» **How to complete this task**
When a line below contains the word "radio", it counts toward the total; give that total and nothing besides.

» **Records from a dataset**
_____

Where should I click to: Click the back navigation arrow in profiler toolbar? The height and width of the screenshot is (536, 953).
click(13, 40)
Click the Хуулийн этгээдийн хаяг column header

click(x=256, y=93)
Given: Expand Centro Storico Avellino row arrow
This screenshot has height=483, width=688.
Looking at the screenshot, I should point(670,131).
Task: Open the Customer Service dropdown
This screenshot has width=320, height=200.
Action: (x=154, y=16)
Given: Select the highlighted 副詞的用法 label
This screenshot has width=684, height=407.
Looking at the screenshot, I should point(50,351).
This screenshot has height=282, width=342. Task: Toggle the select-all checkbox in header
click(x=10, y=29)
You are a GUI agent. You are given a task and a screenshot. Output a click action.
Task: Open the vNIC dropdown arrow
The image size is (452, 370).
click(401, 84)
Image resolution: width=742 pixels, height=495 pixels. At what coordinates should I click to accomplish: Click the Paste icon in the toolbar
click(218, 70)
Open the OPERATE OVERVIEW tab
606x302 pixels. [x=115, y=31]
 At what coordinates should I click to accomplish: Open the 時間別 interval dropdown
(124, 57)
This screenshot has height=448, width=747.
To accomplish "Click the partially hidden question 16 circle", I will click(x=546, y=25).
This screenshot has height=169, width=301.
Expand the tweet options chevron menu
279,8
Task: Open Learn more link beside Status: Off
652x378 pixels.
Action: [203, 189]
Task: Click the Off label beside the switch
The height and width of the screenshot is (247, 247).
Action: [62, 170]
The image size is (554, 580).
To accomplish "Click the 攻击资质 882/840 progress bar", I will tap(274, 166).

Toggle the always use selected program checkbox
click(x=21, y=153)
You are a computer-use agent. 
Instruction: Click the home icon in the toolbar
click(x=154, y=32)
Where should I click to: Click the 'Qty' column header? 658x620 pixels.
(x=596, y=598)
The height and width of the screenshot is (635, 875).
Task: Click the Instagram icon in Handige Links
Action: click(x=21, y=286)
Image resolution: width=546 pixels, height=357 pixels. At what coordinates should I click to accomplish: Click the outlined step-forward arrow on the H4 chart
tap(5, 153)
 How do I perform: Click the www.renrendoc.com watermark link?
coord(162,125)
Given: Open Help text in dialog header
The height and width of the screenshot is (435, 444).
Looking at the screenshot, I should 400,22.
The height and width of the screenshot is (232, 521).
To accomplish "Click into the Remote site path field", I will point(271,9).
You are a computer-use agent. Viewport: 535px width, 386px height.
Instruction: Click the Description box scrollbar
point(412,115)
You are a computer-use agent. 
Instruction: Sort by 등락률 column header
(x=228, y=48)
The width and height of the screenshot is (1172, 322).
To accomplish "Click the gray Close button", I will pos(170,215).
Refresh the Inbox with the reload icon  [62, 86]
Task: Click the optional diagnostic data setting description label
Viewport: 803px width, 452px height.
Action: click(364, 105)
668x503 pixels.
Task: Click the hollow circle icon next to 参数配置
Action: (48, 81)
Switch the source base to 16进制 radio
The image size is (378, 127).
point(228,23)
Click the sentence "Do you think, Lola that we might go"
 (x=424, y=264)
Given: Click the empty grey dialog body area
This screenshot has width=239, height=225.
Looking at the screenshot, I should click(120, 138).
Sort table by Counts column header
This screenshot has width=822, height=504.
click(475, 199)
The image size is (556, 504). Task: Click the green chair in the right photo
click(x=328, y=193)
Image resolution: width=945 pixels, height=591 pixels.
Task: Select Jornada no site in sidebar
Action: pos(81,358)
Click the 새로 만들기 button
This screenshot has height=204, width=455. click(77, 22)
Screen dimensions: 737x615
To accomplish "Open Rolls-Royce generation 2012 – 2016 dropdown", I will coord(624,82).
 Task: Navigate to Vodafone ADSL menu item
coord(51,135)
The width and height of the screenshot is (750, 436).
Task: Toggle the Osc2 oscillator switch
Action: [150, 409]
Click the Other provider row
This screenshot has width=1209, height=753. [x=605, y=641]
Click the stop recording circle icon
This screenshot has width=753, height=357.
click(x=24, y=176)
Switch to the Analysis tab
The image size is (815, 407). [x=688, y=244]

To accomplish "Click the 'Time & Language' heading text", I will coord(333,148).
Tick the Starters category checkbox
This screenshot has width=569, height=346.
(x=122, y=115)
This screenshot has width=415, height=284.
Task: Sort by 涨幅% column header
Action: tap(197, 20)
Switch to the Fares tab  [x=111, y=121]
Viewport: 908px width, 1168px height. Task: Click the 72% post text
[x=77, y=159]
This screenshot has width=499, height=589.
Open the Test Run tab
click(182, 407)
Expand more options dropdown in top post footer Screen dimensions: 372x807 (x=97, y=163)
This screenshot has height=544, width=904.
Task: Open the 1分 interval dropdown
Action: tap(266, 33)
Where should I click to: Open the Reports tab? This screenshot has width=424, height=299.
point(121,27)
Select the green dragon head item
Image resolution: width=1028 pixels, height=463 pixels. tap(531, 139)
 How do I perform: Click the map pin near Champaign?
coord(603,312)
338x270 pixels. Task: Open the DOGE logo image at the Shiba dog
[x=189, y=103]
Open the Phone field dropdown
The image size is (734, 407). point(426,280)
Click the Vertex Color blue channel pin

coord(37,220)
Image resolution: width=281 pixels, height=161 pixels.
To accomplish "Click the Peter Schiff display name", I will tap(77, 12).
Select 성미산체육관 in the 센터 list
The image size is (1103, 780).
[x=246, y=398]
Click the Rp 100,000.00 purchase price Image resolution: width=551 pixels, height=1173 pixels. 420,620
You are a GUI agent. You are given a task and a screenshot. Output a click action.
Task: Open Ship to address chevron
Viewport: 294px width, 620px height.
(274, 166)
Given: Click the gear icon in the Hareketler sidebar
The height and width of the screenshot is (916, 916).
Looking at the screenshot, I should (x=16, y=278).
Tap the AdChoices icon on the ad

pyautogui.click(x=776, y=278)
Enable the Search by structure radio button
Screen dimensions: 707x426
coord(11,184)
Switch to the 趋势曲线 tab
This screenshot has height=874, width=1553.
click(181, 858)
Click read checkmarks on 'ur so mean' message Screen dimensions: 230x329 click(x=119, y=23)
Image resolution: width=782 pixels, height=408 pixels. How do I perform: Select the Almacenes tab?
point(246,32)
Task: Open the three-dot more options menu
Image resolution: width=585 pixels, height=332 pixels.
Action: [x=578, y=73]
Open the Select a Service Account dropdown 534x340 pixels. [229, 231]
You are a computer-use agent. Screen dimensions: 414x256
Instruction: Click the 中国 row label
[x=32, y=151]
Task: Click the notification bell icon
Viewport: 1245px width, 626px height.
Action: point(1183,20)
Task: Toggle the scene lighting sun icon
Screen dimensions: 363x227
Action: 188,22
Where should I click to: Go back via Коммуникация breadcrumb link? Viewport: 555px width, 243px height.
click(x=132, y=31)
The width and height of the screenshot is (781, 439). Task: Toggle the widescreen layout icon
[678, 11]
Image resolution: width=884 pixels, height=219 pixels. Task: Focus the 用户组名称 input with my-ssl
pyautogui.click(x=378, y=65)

_____

» **Response to the task**
2